Nicolas Cole 🚢👻 Profile picture
Jan 21, 2021 12 tweets 2 min read Read on X
🚢 Atomic Essay #18: “Nobody Makes A Living As A Writer” Image
My very last week of college, all my teachers ran through the same speech:
“Writing is thankless work. It’s hard. It doesn’t pay very well. When you do the math on the hours you spend writing and what you end up earning in the end, you’re making pennies on the dollar. Nobody makes a living as a writer.”
Eight years later (I graduated when I was 23, and I’m almost 31 now), I feel like this couldn’t be further from the truth.
If you write in a vacuum and only produce one piece of finished work every five years, then yes, it’s very hard to make a living as a writer.

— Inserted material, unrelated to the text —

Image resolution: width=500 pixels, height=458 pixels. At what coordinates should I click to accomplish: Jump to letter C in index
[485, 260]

If you want to write flowery fiction (a consolidating category) that imitates your favorite writers of old, and not push yourself creatively to create a new category of your own, then yes, it’s very hard to make a living as a writer.

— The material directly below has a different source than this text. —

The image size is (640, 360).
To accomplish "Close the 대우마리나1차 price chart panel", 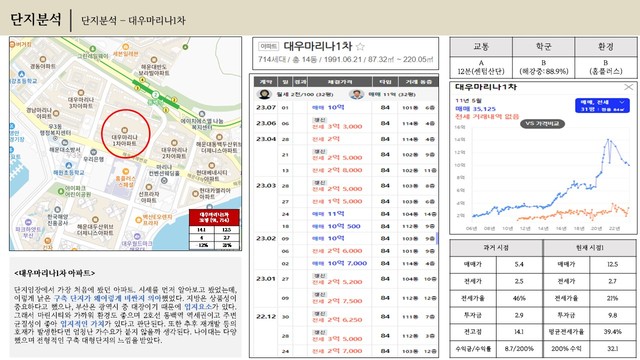I will tap(629, 87).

If you choose to invest zero time and energy into learning the business side of publishing, then yes, it’s very hard to make a living as a writer.
If you refuse to acknowledge the power of the internet and use real-time feedback and data to help you decide what to write next to best engage the audiences you want to reach, then yes, it’s very hard to make a living as a writer.
If you continue to think that “only authors who publish with major publishing houses are real writers,” giving up 90%+ ownership in what you create for a paltry advance, then yes, it’s very hard to make a living as a writer.
If you only define “making a living as a writer” by one metric (being book sales) and refuse to monetize your talents in other ways, then yes, it’s very hard to make a living as a writer.
When I graduated from college, I entered the real world thinking in order for me to do what I loved, I would need to live a life of poverty.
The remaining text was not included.